This is an archive of the discontinued LLVM Phabricator instance.

[ThinLTO][MC] Use conditional assignments for promotion aliases
ClosedPublic

Authored by samitolvanen on Nov 10 2021, 2:12 PM.

Details

Summary

Inline assembly refererences to static functions with ThinLTO+CFI were
fixed in D104058 by creating aliases for promoted functions. Creating
the aliases unconditionally resulted in an unexpected size increase in
a Chrome helper binary:

https://bugs.chromium.org/p/chromium/issues/detail?id=1261715

This is caused by the compiler being unable to drop unused code now
referenced by the alias in module-level inline assembly. This change
adds a .set_conditional assembly extension, which emits an assignment
only if the target symbol is also emitted, avoiding phantom references
to functions that could have otherwise been dropped.

This is an alternative to the solution proposed in D112761.

Diff Detail

Event Timeline

samitolvanen created this revision.Nov 10 2021, 2:12 PM
samitolvanen requested review of this revision.Nov 10 2021, 2:12 PM
Herald added a project: Restricted Project. · View Herald TranscriptNov 10 2021, 2:12 PM

Here's an alternative solution to the code bloat problem caused by promotion aliases, based on pcc's suggestion. This works with the kernel and nacl_helper size is back to normal in Chrome. Please let me know if you see issues with this approach.

llvm/include/llvm/MC/MCStreamer.h
241

In general, a mapping of any key type to a boolean is a degenerate case of using a set.

ie. here, we have a mapping from string -> bool. The same could be accomplished by simply using a set of strings; lack of appearance in the set corresponds to false in the mapping.

Either the key exists in the set, or it doesn't. Unless you mean to track three states (true, false, not in mapping/set)?

https://llvm.org/docs/ProgrammersManual.html#llvm-adt-stringset-h

llvm/lib/MC/MCParser/AsmParser.cpp
2971–2972

should the check on NoDeadStrip occur regardless of Cond?

llvm/lib/MC/MCStreamer.cpp
450–457

Looks like:

StringRef Target = cast<MCSymbolRefExpr>(*Value).getSymbol().getName();

might DRY up this code further?

Addressed Nick's comments: Switched to StringSet, preserved MCSA_NoDeadStrip, made the code more DRY.

samitolvanen marked 3 inline comments as done.Nov 16 2021, 2:41 PM
llvm/lib/MC/MCParser/AsmParser.cpp
2971–2972

I meant:

if (Cond) {
  if (Value->getKind() != MCExpr::SymbolRef)
    return Error(ExprLoc, "expected identifier");

  Out.emitConditionalAssignment(Sym, Value);
} else
  Out.emitAssignment(Sym, Value);
if (NoDeadStrip)
  Out.emitSymbolAttribute(Sym, MCSA_NoDeadStrip);

Rather than plumb the MCSymbolAttr through emitConditionalAssignment only to then call emitSymbolAttribute anyways.

[Short task] Continue the review thread on conditional assignments for promotion aliases, starting after its last comment.

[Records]

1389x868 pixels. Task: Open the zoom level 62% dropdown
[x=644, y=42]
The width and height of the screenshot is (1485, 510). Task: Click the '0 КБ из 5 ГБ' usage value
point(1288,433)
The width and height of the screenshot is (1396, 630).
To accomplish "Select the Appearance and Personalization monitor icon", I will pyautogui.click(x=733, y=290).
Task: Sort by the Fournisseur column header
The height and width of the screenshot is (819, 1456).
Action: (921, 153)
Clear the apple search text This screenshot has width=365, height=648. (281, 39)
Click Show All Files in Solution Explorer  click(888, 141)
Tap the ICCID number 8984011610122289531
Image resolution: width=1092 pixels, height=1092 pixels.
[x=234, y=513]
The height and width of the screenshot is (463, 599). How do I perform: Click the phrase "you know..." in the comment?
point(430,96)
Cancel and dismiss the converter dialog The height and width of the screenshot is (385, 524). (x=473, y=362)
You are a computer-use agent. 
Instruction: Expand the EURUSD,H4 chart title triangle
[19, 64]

[Final result]
samitolvanen added inline comments.Nov 16 2021, 3:15 PM
llvm/lib/MC/MCParser/AsmParser.cpp
2971–2972

I could be misreading something, but looking at emitSymbolAttribute implementations, MCELFStreamer::emitSymbolAttribute at least registers the symbol when emitting the attribute, which is exactly what we're trying to avoid unless the target symbol is also emitted. Is there a reason we would want to emit an attribute for a symbol we might not emit at all?

llvm/lib/MC/MCParser/AsmParser.cpp
2971–2972

Perhaps not. It seems that MCSA_NoDeadStrip is specific to MachO though perhaps WASM is using it, too.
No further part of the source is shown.